BEGIN

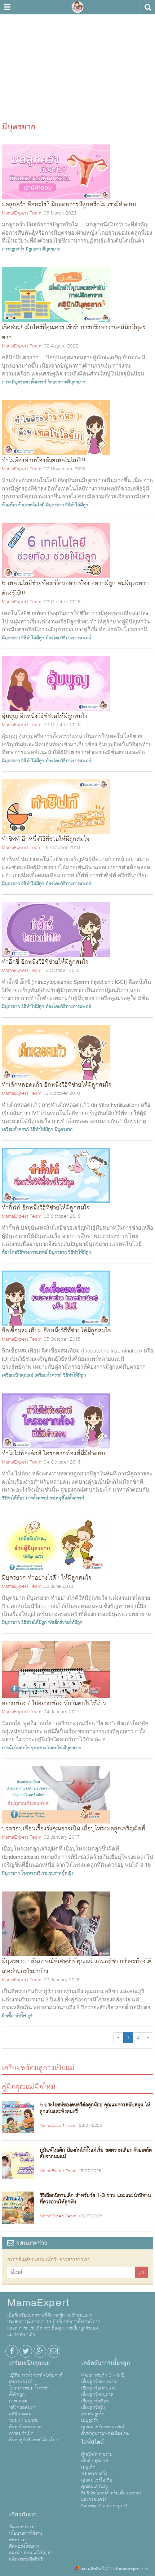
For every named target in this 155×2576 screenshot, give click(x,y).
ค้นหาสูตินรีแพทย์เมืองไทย (33, 2440)
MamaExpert (77, 7)
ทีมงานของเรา (22, 2527)
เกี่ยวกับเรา (23, 2514)
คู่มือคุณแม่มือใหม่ (29, 2086)
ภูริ (29, 2016)
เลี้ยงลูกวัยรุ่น (93, 2407)
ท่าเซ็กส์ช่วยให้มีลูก (65, 1622)
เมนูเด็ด (88, 2467)
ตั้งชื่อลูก (17, 2394)
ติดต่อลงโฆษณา (24, 2546)
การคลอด (18, 2401)
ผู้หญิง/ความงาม (96, 2454)
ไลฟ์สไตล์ (92, 2442)
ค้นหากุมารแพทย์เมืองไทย (105, 2433)
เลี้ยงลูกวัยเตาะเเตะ (98, 2388)
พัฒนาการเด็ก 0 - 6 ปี (102, 2375)
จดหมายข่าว (30, 2243)
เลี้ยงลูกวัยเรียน (95, 2401)
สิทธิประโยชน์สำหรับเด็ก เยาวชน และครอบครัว (111, 2496)
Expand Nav (7, 7)
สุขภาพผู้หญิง (61, 1873)
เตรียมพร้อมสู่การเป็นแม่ (38, 2067)
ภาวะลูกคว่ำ (13, 249)
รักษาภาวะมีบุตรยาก (66, 382)
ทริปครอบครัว (94, 2473)
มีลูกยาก (33, 249)
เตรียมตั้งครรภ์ (15, 1129)
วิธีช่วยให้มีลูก (33, 1622)
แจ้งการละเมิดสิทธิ (26, 2559)
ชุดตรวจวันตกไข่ (46, 1748)
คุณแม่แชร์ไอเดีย (96, 2480)
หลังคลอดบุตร (22, 2407)
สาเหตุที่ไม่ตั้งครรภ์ (66, 1498)
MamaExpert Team (21, 213)
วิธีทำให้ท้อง (13, 1498)
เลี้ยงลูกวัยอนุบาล (97, 2394)
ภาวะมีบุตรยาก (16, 382)
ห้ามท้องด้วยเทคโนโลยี (23, 505)
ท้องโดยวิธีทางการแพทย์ (68, 638)
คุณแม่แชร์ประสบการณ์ (102, 2427)
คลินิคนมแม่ (20, 2414)
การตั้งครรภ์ (37, 1498)
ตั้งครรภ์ (38, 382)
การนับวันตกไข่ (16, 1748)
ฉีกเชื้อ (8, 2016)
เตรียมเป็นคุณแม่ (17, 1375)
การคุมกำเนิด (21, 2433)
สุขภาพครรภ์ (20, 2381)
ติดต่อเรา (17, 2539)
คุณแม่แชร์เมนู (94, 2486)
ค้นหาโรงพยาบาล (25, 2427)
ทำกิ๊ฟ (20, 2016)
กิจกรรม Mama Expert (104, 2506)
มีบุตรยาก (51, 249)
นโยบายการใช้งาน (25, 2533)
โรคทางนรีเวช (34, 1873)
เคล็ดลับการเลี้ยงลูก (105, 2363)
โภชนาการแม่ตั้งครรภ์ (29, 2388)
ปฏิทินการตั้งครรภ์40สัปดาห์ (35, 2375)
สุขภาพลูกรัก (92, 2414)
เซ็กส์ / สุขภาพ (94, 2460)
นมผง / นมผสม (24, 2420)
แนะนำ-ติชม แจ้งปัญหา (31, 2552)
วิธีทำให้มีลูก (76, 505)
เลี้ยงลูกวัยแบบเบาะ (99, 2381)
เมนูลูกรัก (89, 2420)
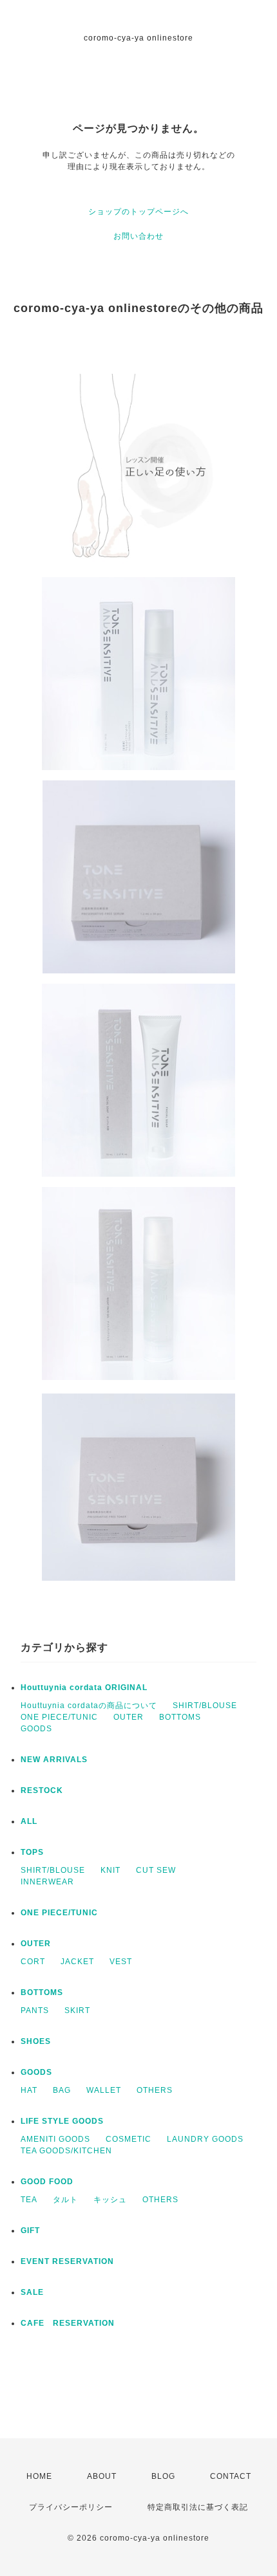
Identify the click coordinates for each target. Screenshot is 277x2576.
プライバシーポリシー (71, 2507)
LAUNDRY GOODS (205, 2139)
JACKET (77, 1961)
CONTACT (230, 2476)
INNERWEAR (47, 1881)
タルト (65, 2199)
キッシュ (110, 2199)
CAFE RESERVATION (68, 2323)
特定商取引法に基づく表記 (198, 2507)
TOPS (32, 1852)
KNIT (110, 1870)
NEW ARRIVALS (54, 1759)
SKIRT (77, 2010)
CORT (33, 1961)
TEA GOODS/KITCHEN (66, 2150)
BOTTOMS (180, 1717)
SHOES (36, 2041)
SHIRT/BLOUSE (205, 1705)
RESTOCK (42, 1790)
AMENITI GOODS (55, 2139)
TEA (29, 2199)
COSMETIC (128, 2139)
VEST (121, 1961)
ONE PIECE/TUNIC (59, 1717)
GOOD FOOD (47, 2181)
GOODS (36, 1728)
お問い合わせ (138, 236)
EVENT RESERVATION (67, 2261)
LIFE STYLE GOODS (62, 2121)
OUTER (128, 1717)
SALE (32, 2292)
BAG (62, 2090)
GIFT (30, 2230)
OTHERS (155, 2090)
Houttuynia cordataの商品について (89, 1705)
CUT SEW (156, 1870)
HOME (39, 2476)
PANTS (35, 2010)
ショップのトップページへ (138, 211)
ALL (29, 1821)
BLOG (163, 2476)
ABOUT (102, 2476)
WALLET (103, 2090)
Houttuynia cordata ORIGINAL (84, 1687)
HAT (29, 2090)
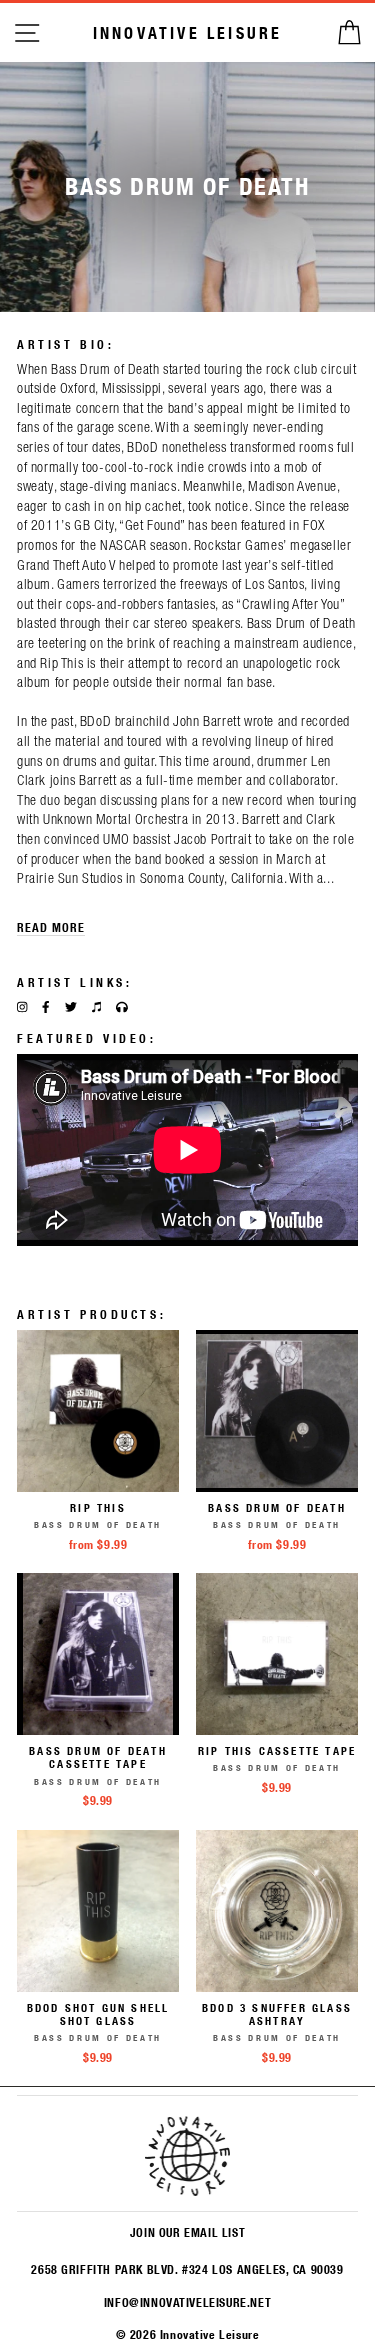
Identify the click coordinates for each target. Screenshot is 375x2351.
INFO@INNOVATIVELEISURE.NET (187, 2302)
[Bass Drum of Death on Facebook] (45, 1006)
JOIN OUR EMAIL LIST (187, 2232)
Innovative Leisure (188, 32)
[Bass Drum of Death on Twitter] (71, 1006)
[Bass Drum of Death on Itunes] (96, 1006)
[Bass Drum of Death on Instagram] (22, 1006)
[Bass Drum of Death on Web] (122, 1006)
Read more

END

*What needs to be done*
Everything in the entries above should be returned exactly, apart from the pictures.

*Output*
For every named target in this 155×2576 screenshot, give click(x,y).
ค้นหาสูตินรีแพทย์เมืองไทย (33, 2440)
MamaExpert (77, 7)
ทีมงานของเรา (22, 2527)
เกี่ยวกับเรา (23, 2514)
คู่มือคุณแม่มือใหม่ (29, 2086)
ภูริ (29, 2016)
เลี้ยงลูกวัยรุ่น (93, 2407)
ท่าเซ็กส์ช่วยให้มีลูก (65, 1622)
เมนูเด็ด (88, 2467)
ตั้งชื่อลูก (17, 2394)
ติดต่อลงโฆษณา (24, 2546)
การคลอด (18, 2401)
ผู้หญิง/ความงาม (96, 2454)
ไลฟ์สไตล์ (92, 2442)
ค้นหากุมารแพทย์เมืองไทย (105, 2433)
เลี้ยงลูกวัยเตาะเเตะ (98, 2388)
พัฒนาการเด็ก 0 - 6 ปี (102, 2375)
จดหมายข่าว (30, 2243)
เลี้ยงลูกวัยเรียน (95, 2401)
สิทธิประโยชน์สำหรับเด็ก เยาวชน และครอบครัว (111, 2496)
Expand Nav (7, 7)
สุขภาพผู้หญิง (61, 1873)
เตรียมพร้อมสู่การเป็นแม่ (38, 2067)
ภาวะลูกคว่ำ (13, 249)
รักษาภาวะมีบุตรยาก (66, 382)
ทริปครอบครัว (94, 2473)
มีลูกยาก (33, 249)
เตรียมตั้งครรภ์ (15, 1129)
วิธีช่วยให้มีลูก (33, 1622)
แจ้งการละเมิดสิทธิ (26, 2559)
ชุดตรวจวันตกไข่ (46, 1748)
คุณแม่แชร์ไอเดีย (96, 2480)
หลังคลอดบุตร (22, 2407)
สาเหตุที่ไม่ตั้งครรภ์ (66, 1498)
MamaExpert Team (21, 213)
วิธีทำให้ท้อง (13, 1498)
เลี้ยงลูกวัยอนุบาล (97, 2394)
ภาวะมีบุตรยาก (16, 382)
ห้ามท้องด้วยเทคโนโลยี (23, 505)
ท้องโดยวิธีทางการแพทย์ (68, 638)
คุณแม่แชร์ประสบการณ์ (102, 2427)
คลินิคนมแม่ (20, 2414)
การตั้งครรภ์ (37, 1498)
ตั้งครรภ์ (38, 382)
การนับวันตกไข่ (16, 1748)
ฉีกเชื้อ (8, 2016)
เตรียมเป็นคุณแม่ (17, 1375)
การคุมกำเนิด (21, 2433)
สุขภาพครรภ์ (20, 2381)
ติดต่อเรา (17, 2539)
คุณแม่แชร์เมนู (94, 2486)
ค้นหาโรงพยาบาล (25, 2427)
ทำกิ๊ฟ (20, 2016)
กิจกรรม Mama Expert (104, 2506)
มีบุตรยาก (51, 249)
นโยบายการใช้งาน (25, 2533)
โรคทางนรีเวช (34, 1873)
เคล็ดลับการเลี้ยงลูก (105, 2363)
โภชนาการแม่ตั้งครรภ์ (29, 2388)
ปฏิทินการตั้งครรภ์40สัปดาห์ (35, 2375)
สุขภาพลูกรัก (92, 2414)
เซ็กส์ / สุขภาพ (94, 2460)
นมผง / นมผสม (24, 2420)
แนะนำ-ติชม แจ้งปัญหา (31, 2552)
วิธีทำให้มีลูก (76, 505)
เลี้ยงลูกวัยแบบเบาะ (99, 2381)
เมนูลูกรัก (89, 2420)
Identify the click coordinates for each target. Screenshot is 277x2576.
プライバシーポリシー (71, 2507)
LAUNDRY GOODS (205, 2139)
JACKET (77, 1961)
CONTACT (230, 2476)
INNERWEAR (47, 1881)
タルト (65, 2199)
キッシュ (110, 2199)
CAFE RESERVATION (68, 2323)
特定商取引法に基づく表記 (198, 2507)
TOPS (32, 1852)
KNIT (110, 1870)
NEW ARRIVALS (54, 1759)
SKIRT (77, 2010)
CORT (33, 1961)
TEA GOODS/KITCHEN (66, 2150)
BOTTOMS (180, 1717)
SHOES (36, 2041)
SHIRT/BLOUSE (205, 1705)
RESTOCK (42, 1790)
AMENITI GOODS (55, 2139)
TEA (29, 2199)
COSMETIC (128, 2139)
VEST (121, 1961)
ONE PIECE/TUNIC (59, 1717)
GOOD FOOD (47, 2181)
GOODS (36, 1728)
お問い合わせ (138, 236)
EVENT RESERVATION (67, 2261)
LIFE STYLE GOODS (62, 2121)
OUTER (128, 1717)
SALE (32, 2292)
BAG (62, 2090)
GIFT (30, 2230)
OTHERS (155, 2090)
Houttuynia cordataの商品について (89, 1705)
CUT SEW (156, 1870)
HOME (39, 2476)
PANTS (35, 2010)
ショップのトップページへ (138, 211)
ALL (29, 1821)
BLOG (163, 2476)
ABOUT (102, 2476)
WALLET (103, 2090)
Houttuynia cordata ORIGINAL (84, 1687)
HAT (29, 2090)
Identify the click coordinates for each target. Screenshot is 375x2351.
INFO@INNOVATIVELEISURE.NET (187, 2302)
[Bass Drum of Death on Facebook] (45, 1006)
JOIN OUR EMAIL LIST (187, 2232)
Innovative Leisure (188, 32)
[Bass Drum of Death on Twitter] (71, 1006)
[Bass Drum of Death on Itunes] (96, 1006)
[Bass Drum of Death on Instagram] (22, 1006)
[Bass Drum of Death on Web] (122, 1006)
Read more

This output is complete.